The early attempts were with Rob, who had been certified as a hypnotherapist. This happened a few months after we’d met and I went under fast, easily, and was fully there in Paris in the 1920s with Hemingway and Fitzgerald. Now, granted, I knew a lot about this period, about the writers of this period, and even as I was reliving these experiences, a part of me was thinking, You’re a novelist, you’re making this stuff up.
But was I? In 1975, I made my first and only trip to Europe. Scotland was high on my list. As soon as I set foot in the city of Edinburgh, I knew my way around. I knew which street was coming up, I knew where I was going, I knew that city the way you can’t know a city from a travel guide. When I set eyes on Edinburgh Castle for the first time, I broke down in tears. I knew I was home.
Years later, Rob and I figured out that he was traveling Edinburgh the same week that I was there. What are the odds of this? During that reading with Megan’s medium friend, she mentioned that Rob and I had, before we’d been born, allowed ourselves three possible times for meeting: in the mid-seventies, in the early 80s when we did meet, and later, in the 21st century. Megan’s soul agenda was what made the difference for when we met.
Some years ago when I read a book by physician Judith Orloff, she talked about the family she visited between lives. Her true family, she said, her soul family. This is similar to what Richard Martini talks about in his book, Flipside: A Tourist’s Guide on How to Navigate the Afterlife.
I finished Flipside recently and so did one of my friends to whom I recommended the book.

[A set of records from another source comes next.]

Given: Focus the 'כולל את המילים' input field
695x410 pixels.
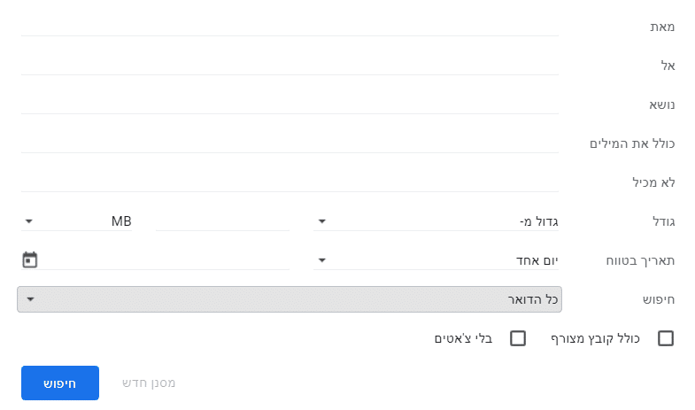Looking at the screenshot, I should [290, 143].
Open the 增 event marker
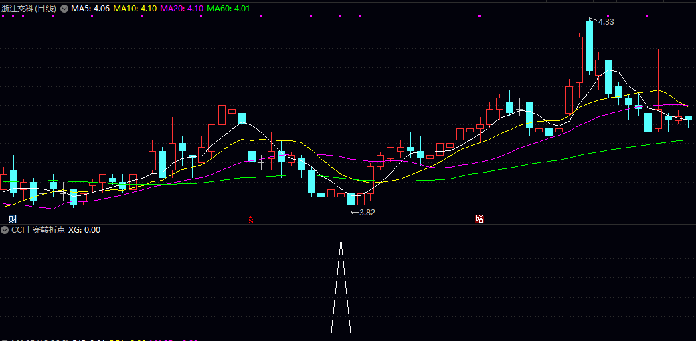This screenshot has height=341, width=696. point(479,219)
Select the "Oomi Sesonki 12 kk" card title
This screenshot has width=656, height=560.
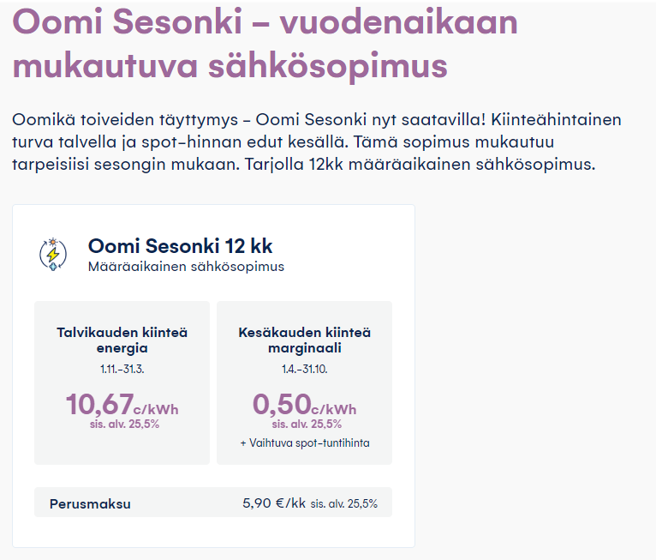[180, 246]
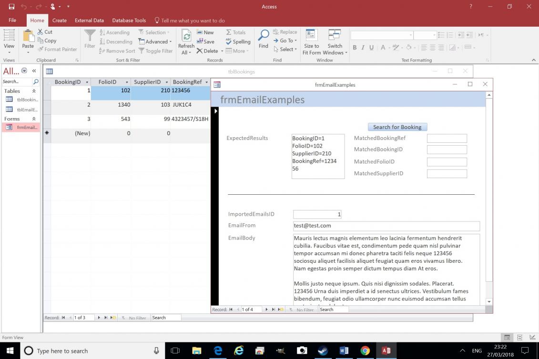Click the Filter funnel icon
Screen dimensions: 539x359
click(90, 36)
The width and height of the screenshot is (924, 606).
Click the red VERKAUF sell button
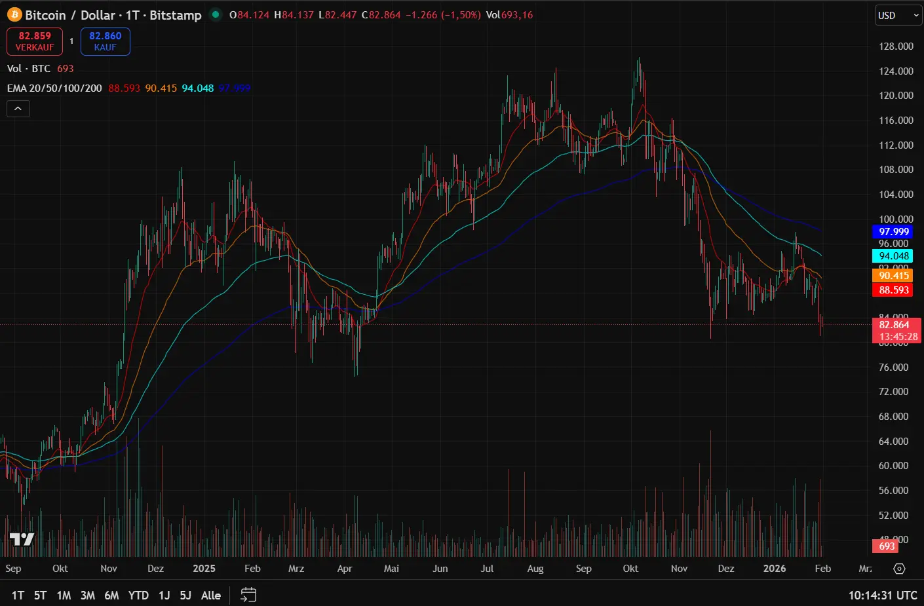click(35, 41)
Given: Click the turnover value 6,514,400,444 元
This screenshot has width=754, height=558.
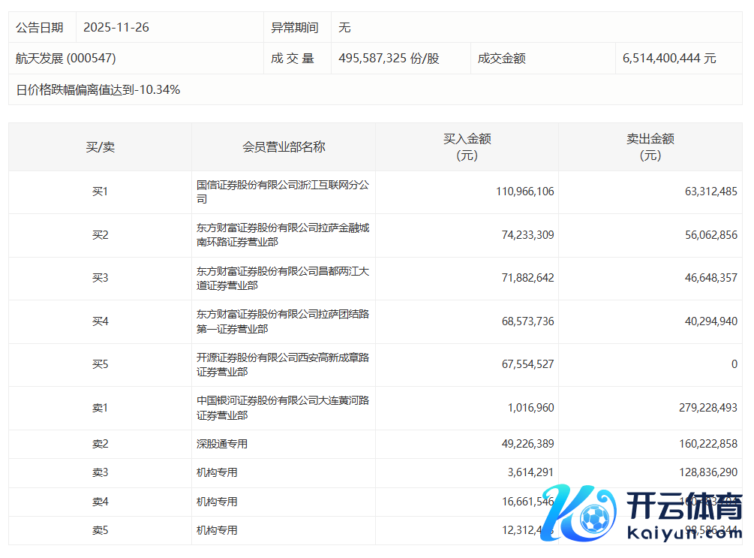Looking at the screenshot, I should pyautogui.click(x=669, y=59).
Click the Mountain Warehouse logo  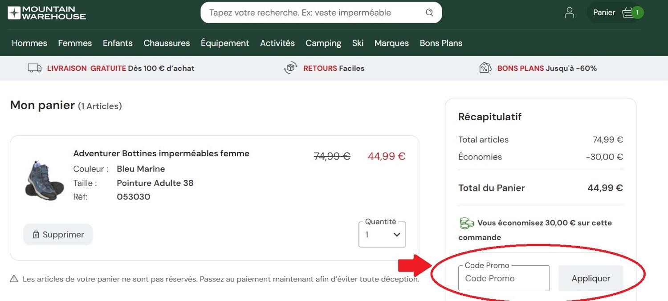point(46,12)
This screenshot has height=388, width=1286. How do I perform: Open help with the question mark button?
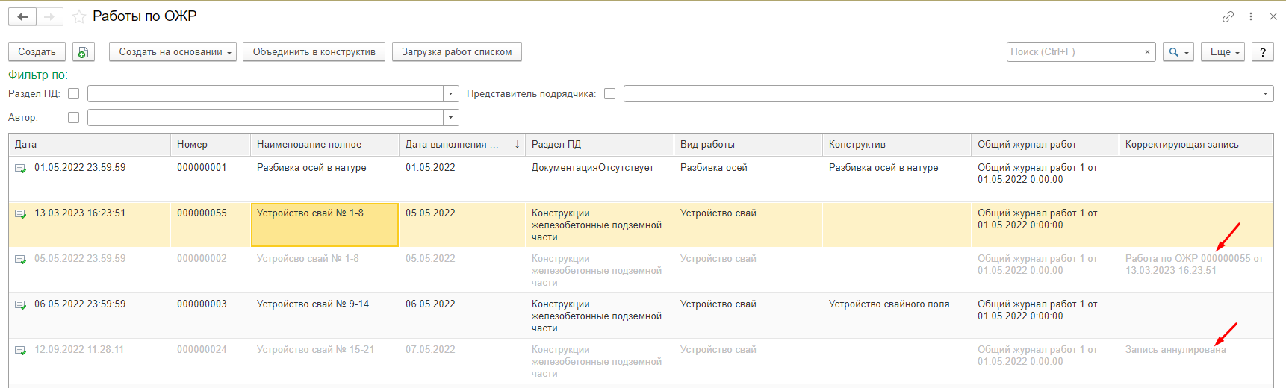pyautogui.click(x=1262, y=52)
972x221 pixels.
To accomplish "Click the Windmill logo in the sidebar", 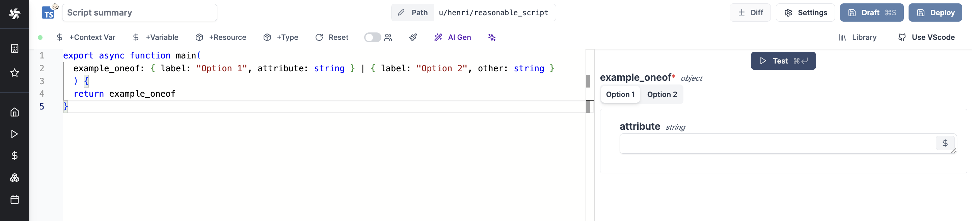I will [14, 14].
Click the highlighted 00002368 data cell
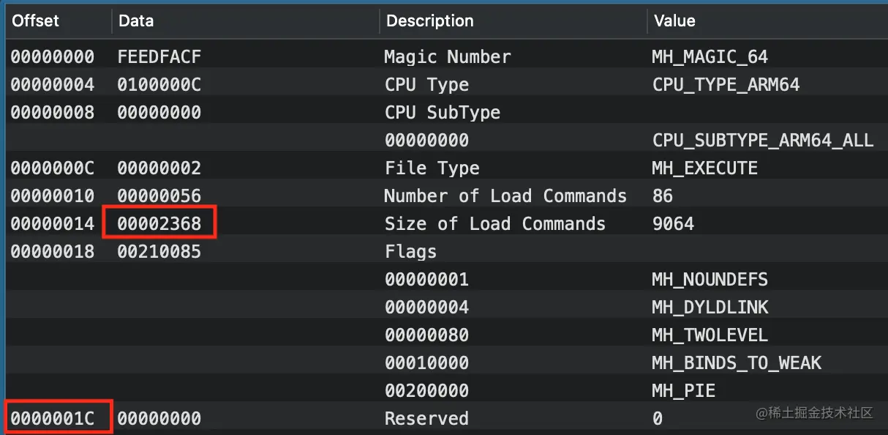Viewport: 888px width, 435px height. [159, 224]
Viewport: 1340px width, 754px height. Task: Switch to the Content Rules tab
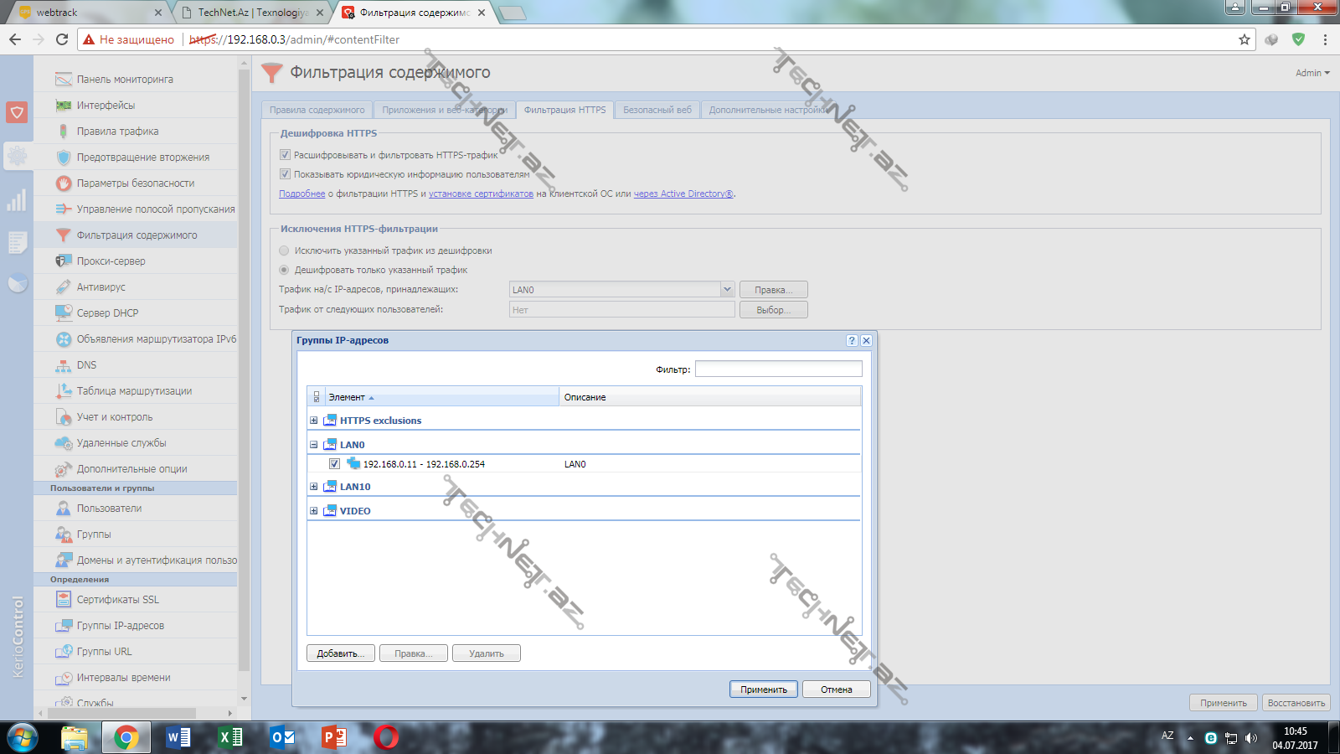[317, 110]
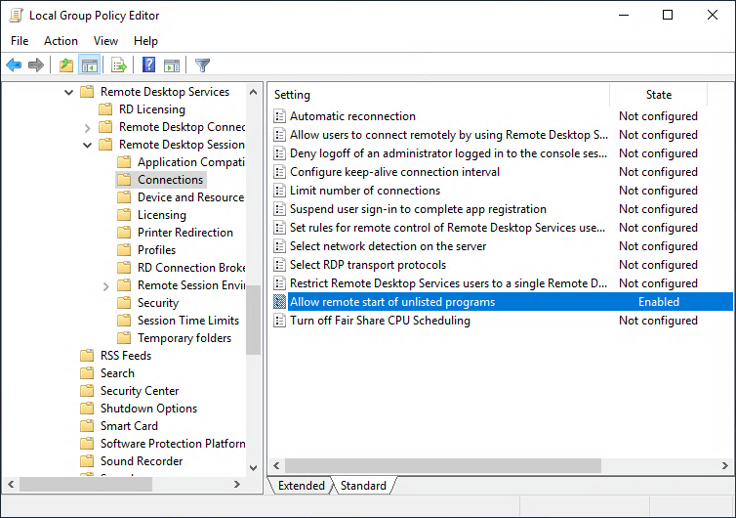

She has already booked a past life regression with a Michael Newton-trained therapist. When I told Megan about the book, I described what Martini says about energy – that some portion of our personal energy, of who we are – remains in the nonphysical even after we incarnate.
“Mom,” Megan said. “That’s what Abraham talks about. It’s the vortex. It’s what we fill with our desires and intentions.”
It’s also very “Sethian,” from the Jane Roberts books that she channeled with an entity no longer focused in physical reality. So, in all these books, in all these various metaphysical systems, there seem to be truths that we can take away and apply to our own lives.
In essence, it seems we are multidimensional beings who live many lives and who, between lives, plan the specifics: who, what, where, when, and how. And free will is our tool. As Martini states toward the end of his book:
There are no coincidences. What appears to be a matter of amazing coincidence, upon examination, turns out to be an incredible planned sequence, like a complex 3D chess or “second life” game being played on multiple planes where each move affects the other players. As a butterfly’s wings in a rain forest may cause a hurricane in Asia, everything can be linked in cause and effect if one looks long and hard enough. And that, by the way, is the reason you’ve picked up this book.